Anytime I need to seek something outside my skillset, I basically offer myself as "apprentice for the day" and you'd be surprised how many will take you up on it.
Like, you hire a contractor to do work for you and ask them to let you apprentice for them at the same time and they go for it? I would love doing this so I don't have to hire a contractor the second time! What do you say to them to get them to agree?
Nice message, but the thought of the existence of a competitive scene of contractors specializing in mounting TVs is hilarious. Also, that mounting plate is crooked af.
My workplace has been going through some remodeling and I've been spending time shooting the breeze with the electricians especially, and they will spend countless hours giving their opinions on the work of the previous contractors!
The type of conduit used vs what they would have run, the number of cuts and fittings used, etc. They tell me about going into the local Walmart and judging the wire runs there. I have no doubt the residential ones are judging people's TV installs when they're in someone's house! 😆
It seems like healthy fun though, I've never seen anyone actually say anything real negative. Now when they mention the carpenters paying no mind to how the electrical will need to go, then that's where it gets dirty!
I work for an internet/phone company and… well, I try not to do this. Like, I kinda worry it comes off as unprofessional, ya know? But sometimes, you just see some shit. Like, I need the person who owns the house to understand that yes, the person who wired your house is a moron because no, wirenuts are not an acceptable way to splice cat5e ethernet runs.
All these people in the comments complaining that the bar isn't level when the picture is just taken from a slight side angle? 🤦♂️🤦♂️ literal perspective problem 😂
Also people being like "lol no such thing as a TV-bar-hanger-contractor"..... Audio/video contractors of course do this??? Like, who said its the only thing their job entails?? 😂
not a bad comment, but jesus the amount of emojis and "????" really makes me feel like I'm mentally retarded and you have to talk to me like I'm a small child
Imagine how much more common this positive vibe would be if people wouldn’t need to spend at least 1/3 of their life trying to meet ends in competitive environment
I think asking is the part that's hard to work on. Most people love to help eachother out, but the "self sufficiency" mindset holds is back from asking eachother.
I'm a labourer; I take pride in my work, I am always learning, and I am very pleasant to others. Meanwhile financialised capital markets ruin the world while making the rich even richer. And there's no way mounting televisions is paying well enough to own your own house anymore. So if that's where positive masculinity will get you nowadays, it doesn't surprise me that young men are frantically casting about for an alternative.
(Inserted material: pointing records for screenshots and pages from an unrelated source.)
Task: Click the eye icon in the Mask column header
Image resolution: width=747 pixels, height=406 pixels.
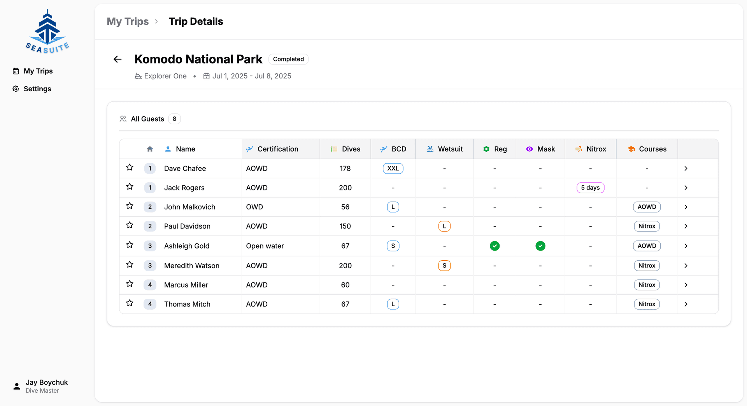Action: point(529,149)
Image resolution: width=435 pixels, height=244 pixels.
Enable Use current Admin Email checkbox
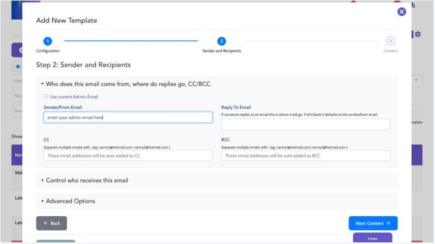point(46,96)
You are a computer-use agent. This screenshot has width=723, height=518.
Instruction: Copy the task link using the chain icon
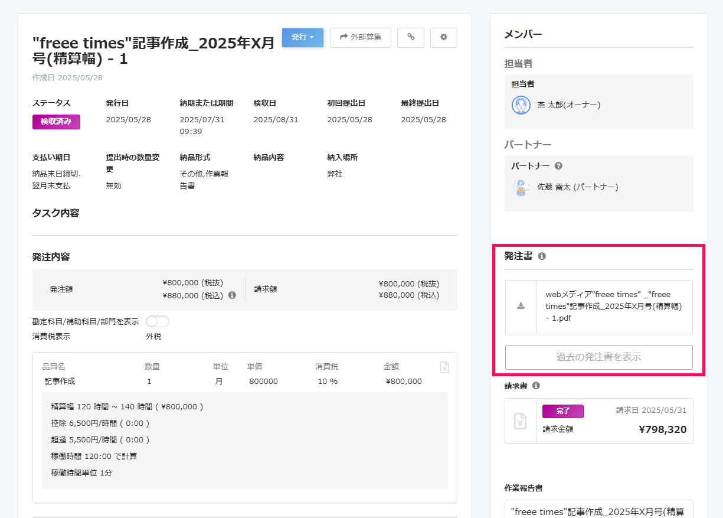coord(411,37)
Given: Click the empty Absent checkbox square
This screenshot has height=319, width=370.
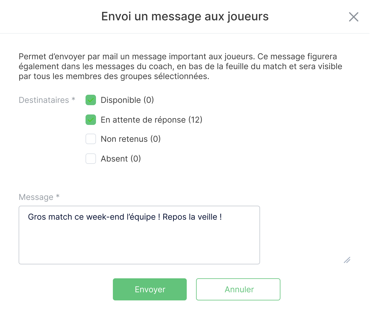Looking at the screenshot, I should [x=90, y=159].
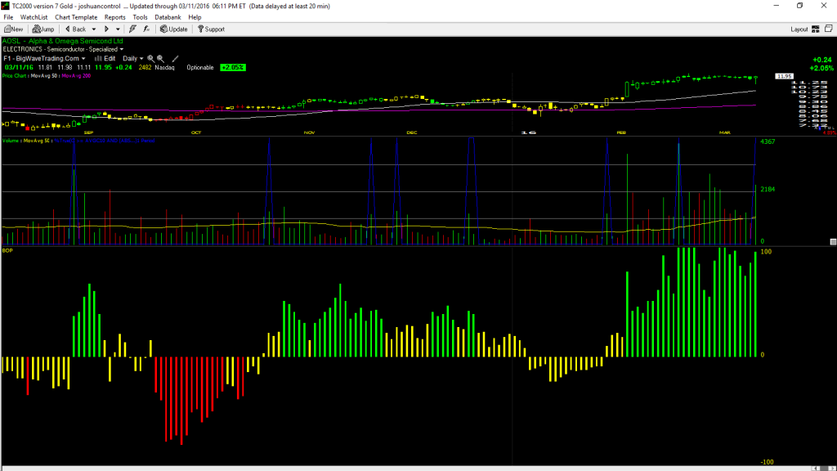Expand the forward history dropdown arrow

118,29
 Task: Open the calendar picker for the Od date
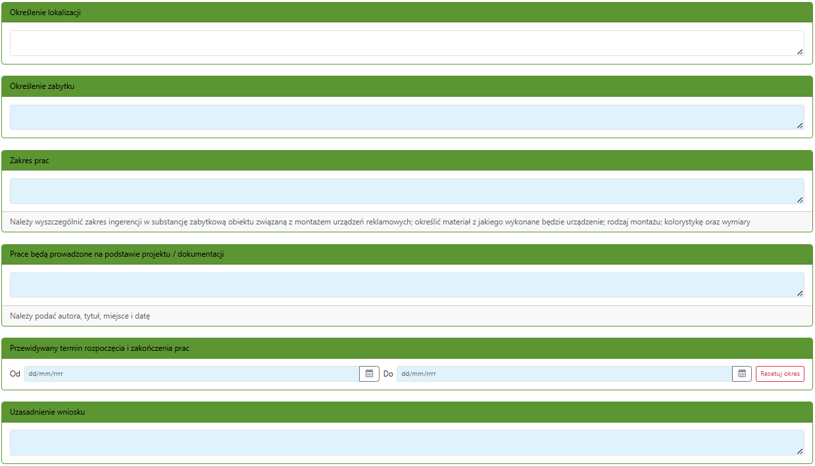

The real problem is the logic of capital.
Sure, we need more positive masculinity, but problem is, same "empowered" women shaming men for it, i mean, i am man and with my friends I'm very very close, supportive, and kind, every time "empowered" women see it, they shame the fuck out of you, if your don't show healthy positive masculinity and closing off, then you get shamed again, if you try to become independent of others opinions and be healthy positive yourself then you get shamed again, there's simply no winning this, you gotta accept that some people, men women, elderly, peers, will hate you no matter what, until you accept this simple fact deep into your soul, and start loving yourself and living for yourself, you can't truthfully be positive and healthy masculine man, speaking from personal experience
As another commenter said, haters gonna hate, be they men or women. You can help others, and know you're right for that. If someone takes issue - it is their problem, not yours. I'd even argue that anyone shaming you for positive masculinity is a bullet worth dodging.